* _Action item_: Transcribe the data in full; each line must match exactly.
Segment Start: Data
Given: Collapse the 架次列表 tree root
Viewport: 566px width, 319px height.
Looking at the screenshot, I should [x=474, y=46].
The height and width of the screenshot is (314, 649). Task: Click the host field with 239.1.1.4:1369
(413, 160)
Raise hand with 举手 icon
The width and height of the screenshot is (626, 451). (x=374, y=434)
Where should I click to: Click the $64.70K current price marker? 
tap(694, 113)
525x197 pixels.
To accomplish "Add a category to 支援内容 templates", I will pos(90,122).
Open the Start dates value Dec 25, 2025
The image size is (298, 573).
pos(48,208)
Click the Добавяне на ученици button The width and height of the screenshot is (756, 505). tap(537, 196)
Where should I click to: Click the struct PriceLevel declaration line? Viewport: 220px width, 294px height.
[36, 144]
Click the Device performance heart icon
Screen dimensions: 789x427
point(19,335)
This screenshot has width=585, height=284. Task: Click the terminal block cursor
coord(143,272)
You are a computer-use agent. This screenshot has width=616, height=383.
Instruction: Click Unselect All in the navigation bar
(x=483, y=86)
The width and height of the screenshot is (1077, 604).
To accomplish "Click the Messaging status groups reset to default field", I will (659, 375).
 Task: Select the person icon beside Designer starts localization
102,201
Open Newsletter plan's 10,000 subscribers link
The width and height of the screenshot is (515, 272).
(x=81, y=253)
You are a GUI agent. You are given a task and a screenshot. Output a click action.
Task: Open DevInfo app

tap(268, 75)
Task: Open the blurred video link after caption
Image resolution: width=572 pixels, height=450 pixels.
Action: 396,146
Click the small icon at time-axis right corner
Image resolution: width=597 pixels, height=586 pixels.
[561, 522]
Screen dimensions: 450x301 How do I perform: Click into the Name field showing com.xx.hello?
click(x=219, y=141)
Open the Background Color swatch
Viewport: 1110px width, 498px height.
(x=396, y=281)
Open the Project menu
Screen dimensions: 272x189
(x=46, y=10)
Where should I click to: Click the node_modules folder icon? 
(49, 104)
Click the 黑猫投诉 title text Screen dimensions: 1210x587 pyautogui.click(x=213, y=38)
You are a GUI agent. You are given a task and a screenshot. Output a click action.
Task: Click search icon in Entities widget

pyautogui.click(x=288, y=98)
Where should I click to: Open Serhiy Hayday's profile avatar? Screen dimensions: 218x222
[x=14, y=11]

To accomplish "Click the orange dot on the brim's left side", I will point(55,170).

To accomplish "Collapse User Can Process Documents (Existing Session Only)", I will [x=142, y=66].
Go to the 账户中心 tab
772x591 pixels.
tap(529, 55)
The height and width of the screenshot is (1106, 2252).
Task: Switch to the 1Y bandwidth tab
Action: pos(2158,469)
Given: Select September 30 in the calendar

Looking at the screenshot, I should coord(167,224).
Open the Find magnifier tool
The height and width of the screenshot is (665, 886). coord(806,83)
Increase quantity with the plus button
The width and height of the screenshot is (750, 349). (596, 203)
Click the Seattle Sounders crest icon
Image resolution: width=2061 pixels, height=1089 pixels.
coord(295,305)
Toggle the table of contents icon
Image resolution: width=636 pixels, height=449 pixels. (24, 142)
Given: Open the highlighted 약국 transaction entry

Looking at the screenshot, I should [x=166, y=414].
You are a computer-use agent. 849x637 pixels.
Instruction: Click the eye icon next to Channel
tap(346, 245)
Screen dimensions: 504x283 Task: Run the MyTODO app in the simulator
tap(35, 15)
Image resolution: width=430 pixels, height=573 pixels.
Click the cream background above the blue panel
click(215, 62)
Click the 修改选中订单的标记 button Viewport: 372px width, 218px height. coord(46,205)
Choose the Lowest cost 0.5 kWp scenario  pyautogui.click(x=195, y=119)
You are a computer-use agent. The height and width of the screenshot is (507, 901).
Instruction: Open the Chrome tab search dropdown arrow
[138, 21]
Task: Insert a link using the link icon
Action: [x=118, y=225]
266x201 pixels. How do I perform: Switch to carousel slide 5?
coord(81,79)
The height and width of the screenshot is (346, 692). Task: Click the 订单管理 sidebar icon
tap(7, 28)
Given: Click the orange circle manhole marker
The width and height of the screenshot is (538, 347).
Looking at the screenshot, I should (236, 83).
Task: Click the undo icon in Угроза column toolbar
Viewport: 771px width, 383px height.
Segment End: Data
* _Output for this exercise_:
Given: Collapse the 架次列表 tree root
Viewport: 566px width, 319px height.
Looking at the screenshot, I should [x=474, y=46].
The height and width of the screenshot is (314, 649). Task: Click the host field with 239.1.1.4:1369
(413, 160)
Raise hand with 举手 icon
The width and height of the screenshot is (626, 451). (x=374, y=434)
Where should I click to: Click the $64.70K current price marker? 
tap(694, 113)
525x197 pixels.
To accomplish "Add a category to 支援内容 templates", I will pos(90,122).
Open the Start dates value Dec 25, 2025
The image size is (298, 573).
pos(48,208)
Click the Добавяне на ученици button The width and height of the screenshot is (756, 505). tap(537, 196)
Where should I click to: Click the struct PriceLevel declaration line? Viewport: 220px width, 294px height.
[36, 144]
Click the Device performance heart icon
Screen dimensions: 789x427
point(19,335)
This screenshot has width=585, height=284. Task: Click the terminal block cursor
coord(143,272)
You are a computer-use agent. This screenshot has width=616, height=383.
Instruction: Click Unselect All in the navigation bar
(x=483, y=86)
The width and height of the screenshot is (1077, 604).
To accomplish "Click the Messaging status groups reset to default field", I will (659, 375).
 Task: Select the person icon beside Designer starts localization
102,201
Open Newsletter plan's 10,000 subscribers link
The width and height of the screenshot is (515, 272).
(x=81, y=253)
You are a GUI agent. You are given a task and a screenshot. Output a click action.
Task: Open DevInfo app

tap(268, 75)
Task: Open the blurred video link after caption
Image resolution: width=572 pixels, height=450 pixels.
Action: 396,146
Click the small icon at time-axis right corner
Image resolution: width=597 pixels, height=586 pixels.
[561, 522]
Screen dimensions: 450x301 How do I perform: Click into the Name field showing com.xx.hello?
click(x=219, y=141)
Open the Background Color swatch
Viewport: 1110px width, 498px height.
(x=396, y=281)
Open the Project menu
Screen dimensions: 272x189
(x=46, y=10)
Where should I click to: Click the node_modules folder icon? 
(49, 104)
Click the 黑猫投诉 title text Screen dimensions: 1210x587 pyautogui.click(x=213, y=38)
You are a GUI agent. You are given a task and a screenshot. Output a click action.
Task: Click search icon in Entities widget

pyautogui.click(x=288, y=98)
Where should I click to: Open Serhiy Hayday's profile avatar? Screen dimensions: 218x222
[x=14, y=11]

To accomplish "Click the orange dot on the brim's left side", I will point(55,170).

To accomplish "Collapse User Can Process Documents (Existing Session Only)", I will [x=142, y=66].
Go to the 账户中心 tab
772x591 pixels.
tap(529, 55)
The height and width of the screenshot is (1106, 2252).
Task: Switch to the 1Y bandwidth tab
Action: pos(2158,469)
Given: Select September 30 in the calendar

Looking at the screenshot, I should coord(167,224).
Open the Find magnifier tool
The height and width of the screenshot is (665, 886). coord(806,83)
Increase quantity with the plus button
The width and height of the screenshot is (750, 349). (596, 203)
Click the Seattle Sounders crest icon
Image resolution: width=2061 pixels, height=1089 pixels.
coord(295,305)
Toggle the table of contents icon
Image resolution: width=636 pixels, height=449 pixels. (24, 142)
Given: Open the highlighted 약국 transaction entry

Looking at the screenshot, I should [x=166, y=414].
You are a computer-use agent. 849x637 pixels.
Instruction: Click the eye icon next to Channel
tap(346, 245)
Screen dimensions: 504x283 Task: Run the MyTODO app in the simulator
tap(35, 15)
Image resolution: width=430 pixels, height=573 pixels.
Click the cream background above the blue panel
click(215, 62)
Click the 修改选中订单的标记 button Viewport: 372px width, 218px height. coord(46,205)
Choose the Lowest cost 0.5 kWp scenario  pyautogui.click(x=195, y=119)
You are a computer-use agent. The height and width of the screenshot is (507, 901).
Instruction: Open the Chrome tab search dropdown arrow
[138, 21]
Task: Insert a link using the link icon
Action: [x=118, y=225]
266x201 pixels. How do I perform: Switch to carousel slide 5?
coord(81,79)
The height and width of the screenshot is (346, 692). Task: Click the 订单管理 sidebar icon
tap(7, 28)
Given: Click the orange circle manhole marker
The width and height of the screenshot is (538, 347).
Looking at the screenshot, I should (236, 83).
Task: Click the undo icon in Угроза column toolbar
Viewport: 771px width, 383px height.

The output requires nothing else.